Ford states that this engine and gearbox combination returns an ARAI fuel efficiency figure of 16kpl. This is 2.5kpl lower than the claimed figure for its manual counterpart (18.5kpl).
The Figo has always differentiated itself with its nice-to-drive nature and that holds true even today. The steering feels light at low speeds, aiding its manoeuvrability around town. As you pick up pace, the steering weighs up well and feels very direct and responsive. Show the Figo some corners, and you’ll see that it is quite eager to turn in and change directions. All this gives you a sense of confidence from behind the wheel that few other hatchbacks deliver.
Ride is another area that the Figo excels in. It deals with bad roads without breaking a sweat, as it works silently and irons out all sorts of road imperfection, barring the largest of potholes. The Figo's suspension setup feels very stable at higher speeds and it also has a strong set of brakes that have a very reassuring feel on the brake pedal.
The Ford Figo automatic is only available in two trims – Titanium, which is priced at Rs 7.75 lakh (ex-showroom), and Titanium+, which costs Rs 8.20 lakh.
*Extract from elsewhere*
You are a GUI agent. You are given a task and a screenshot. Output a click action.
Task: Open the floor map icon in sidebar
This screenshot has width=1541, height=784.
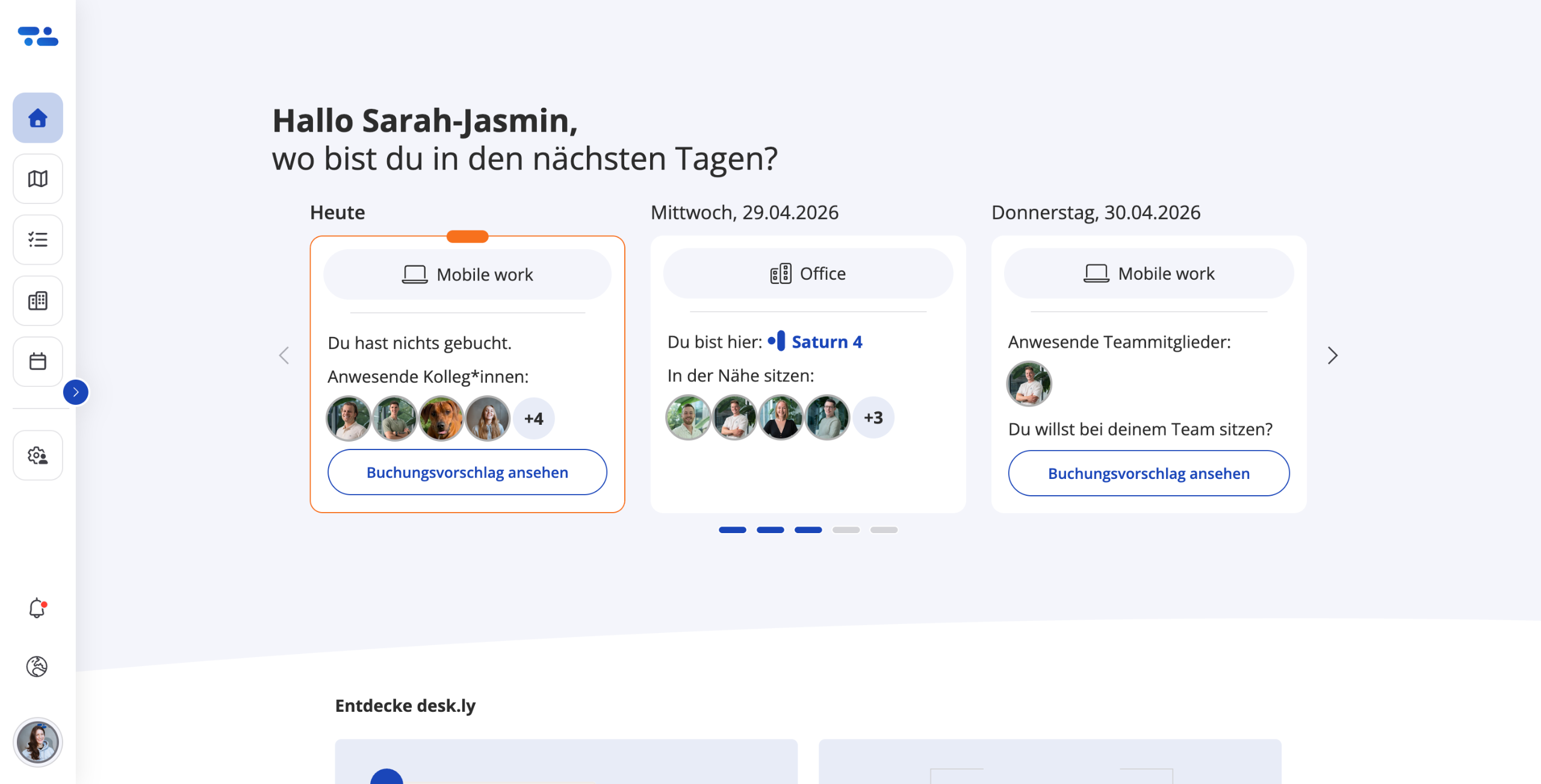point(37,179)
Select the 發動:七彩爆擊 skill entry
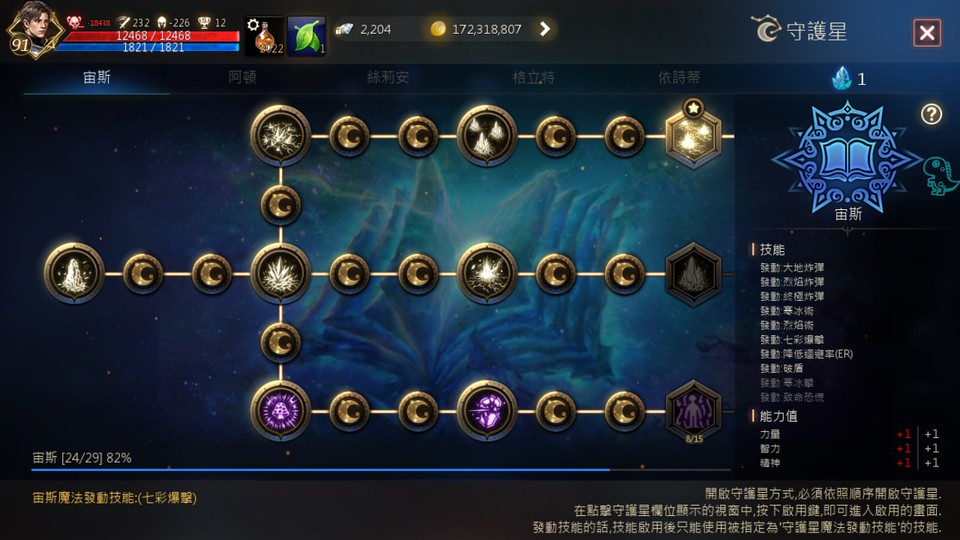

At first glance, the Figo Titanium AT might look like the costliest entry-point amongst its rivals, as the Hyundai Grand i10 Nios Magna AMT starts at Rs 6.62 lakh and the Maruti Suzuki Swift VXI AMT starts at Rs 7.01 lakh. However, when you consider that the Titanium is a mid-level variant, its price is much more competitive to its mid-range counterparts – the Nios Sportz AMT (Rs 7.23 lakh) and Swift ZXI AMT (Rs 7.64 lakh). In fact, the top-spec Figo Titanium+ AT even undercuts the price of the range-topping Swift ZXI+ AMT (Rs 8.42 lakh), however it still doesn’t beat the Nios Asta AMT’s Rs 7.86 lakh price tag.
So, should you buy one? The Figo is missing the latest equipment and the package has started to feel a bit long in the tooth now. Yes, this Figo auto promises much, with class-leading power, a relatively sophisticated torque converter gearbox and a keen price tag, but somehow the package doesn’t quite bowl you over.
That being said, the Figo's appeal is in its fun-to-drive nature, strong build and class-leading safety equipment; these have long been the prime reasons to be interested in the Ford hatchback. The new automatic transmission adds in convenience to this list of strengths.